The lawsuit claims that the Palau government, the U.S. government, the companies hired to clear the site – Cape Environmental and Pacific Unlimited – along with Palau Environmental Quality Protection Board, allowed for the clearance of some 271,807 square meters (2.9 million square feet) of land in Angaur without an environmental impact assessment and required permits.

It says conditions on U.S. activities in its defense sites in Palau, under the compact of free association, were violated by the land clearance. Military activities, for example, are required to avoid interference with commercial activities, fishermen’s access to shoreline areas and adverse effects on the well being of Palau’s people.

Land clearance is “interfering with the access and travels of the residents of Angaur,” the suit said, while associated erosion is “damaging their reef areas and waters because of inadequate mitigation measures in places.”

The suit also claims that 1,869 tons of lead-contaminated soil and 125 drums containing 92 tons of bitumen at the site are exposing Angaur residents and the environment to harmful poisons.

“The people usually come here to collect land crabs or fish around the reefs here, but now they can’t,” said former Angaur governor, Marvin Ngirutang, during a visit to the site late last month.

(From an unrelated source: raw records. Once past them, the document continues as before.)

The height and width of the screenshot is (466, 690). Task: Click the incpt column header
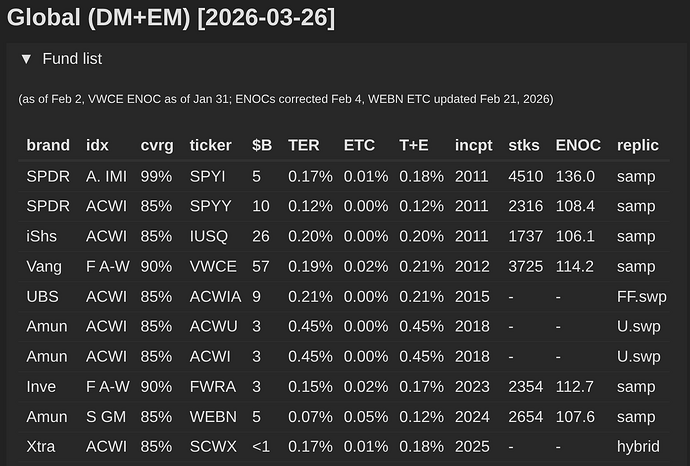(x=473, y=146)
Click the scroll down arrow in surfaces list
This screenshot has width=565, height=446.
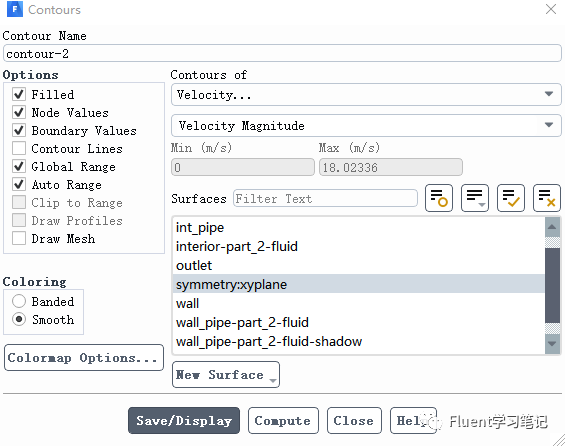pos(552,344)
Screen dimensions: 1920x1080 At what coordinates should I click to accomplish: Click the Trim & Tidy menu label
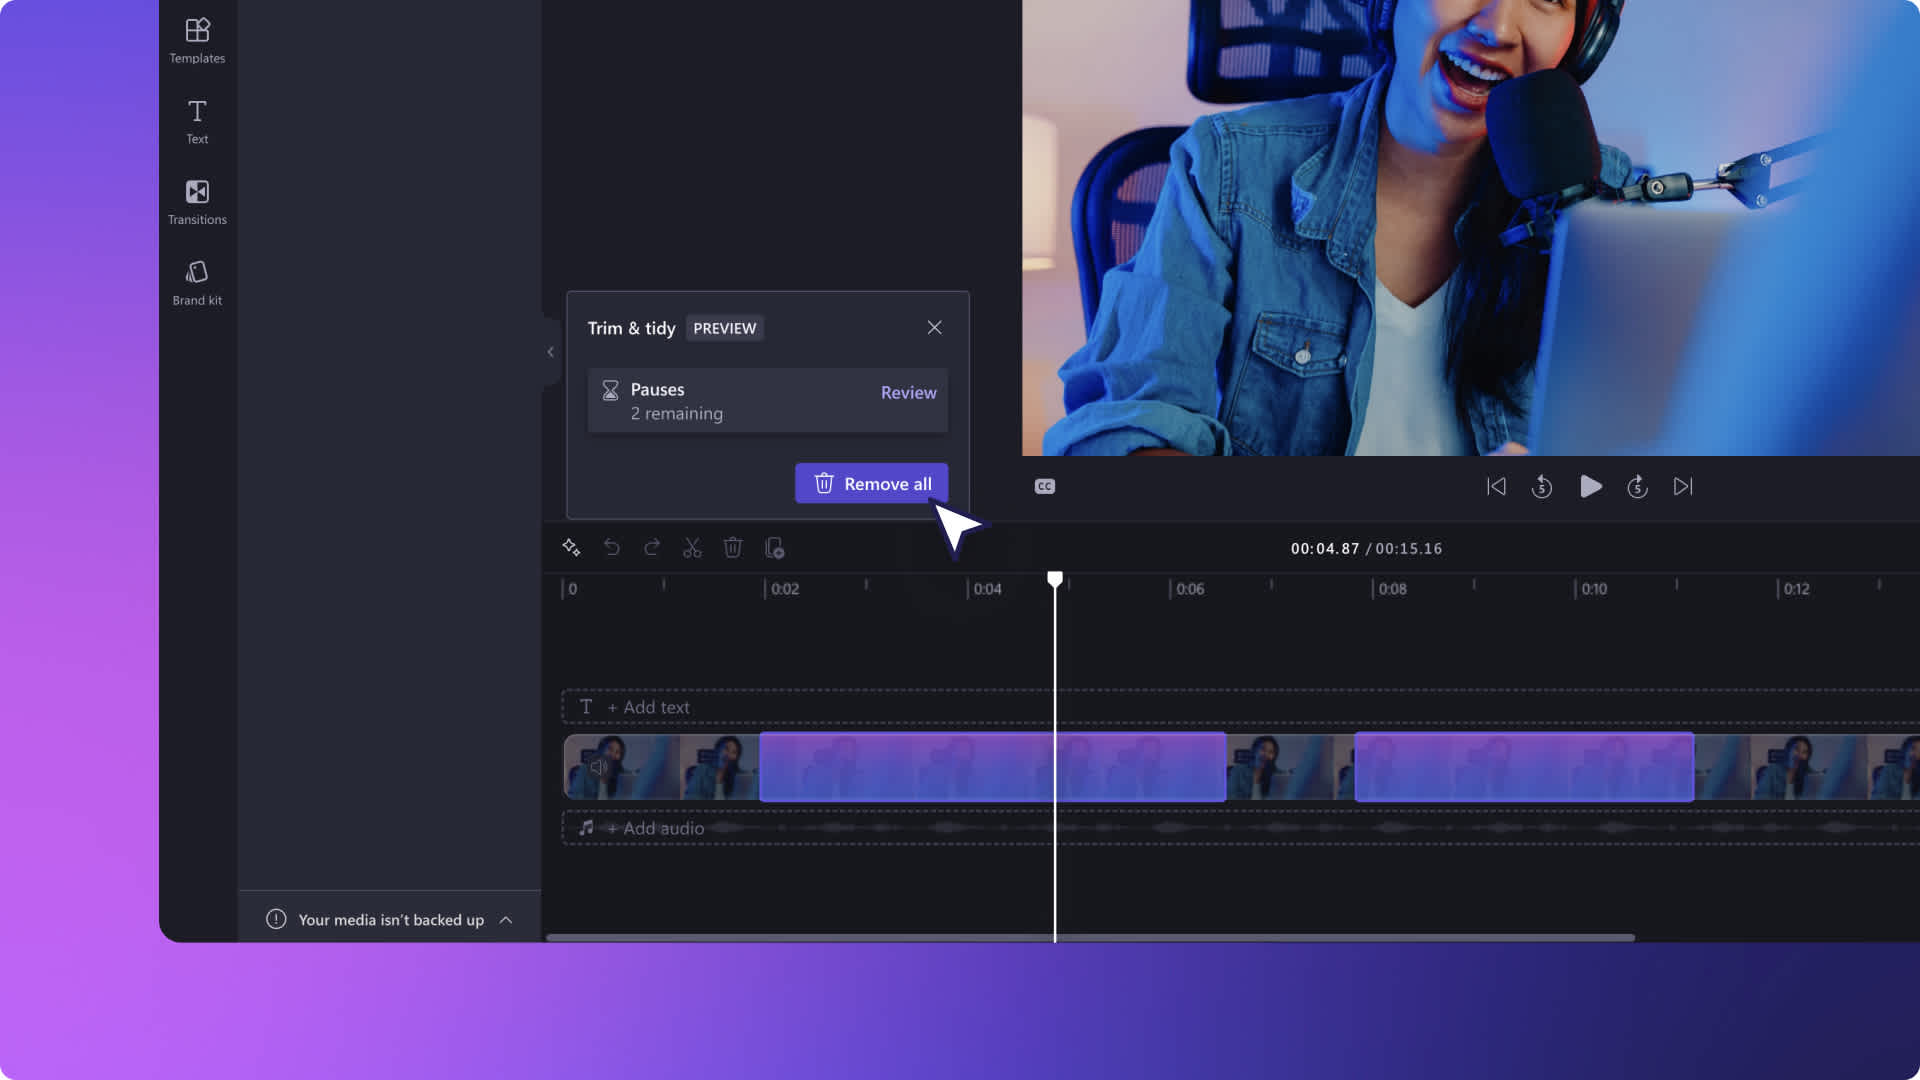tap(632, 327)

Aside from halting work, Angaur state is seeking fines of $10,000 for everyday land clearance that was carried out without a permit and damages from military contractors.

The land for the radar in Angaur is privately owned by the Ochedaruchei clan. 

Clan representatives have previously said a leading figure in the clan only signed a lease agreement with Palau’s government because she needed money for medical treatment in the U.S. and didn’t know until the last moment how much land was needed.

Not everyone in Angaur agrees with the lawsuit.

The traditional chiefs of Ngermasech hamlet next to the land clearance works, the Ngaraeriud, signed a resolution opposing the case. They said it was organized without the knowledge of the people of Angaur.

Their resolution points to many economic benefits from the project such as jobs that paid higher than Palau’s minimum wage and a $1 million fee for Angaur state.

“All available houses in Angaur are rented out, so homeowners enjoy a steady income,” it said. “Foreign workers are patronizing the two retail stores on the island, so storekeepers are seeing a boost in their revenues.”

Adelbai Jackson Henry, former Speaker of the Angaur state legislature, said there is “absolutely zero damage” from the radar project.

“If the lawsuit results in freezing the project, unemployment will result, and a negative impact on the state economy will be realized,” he said.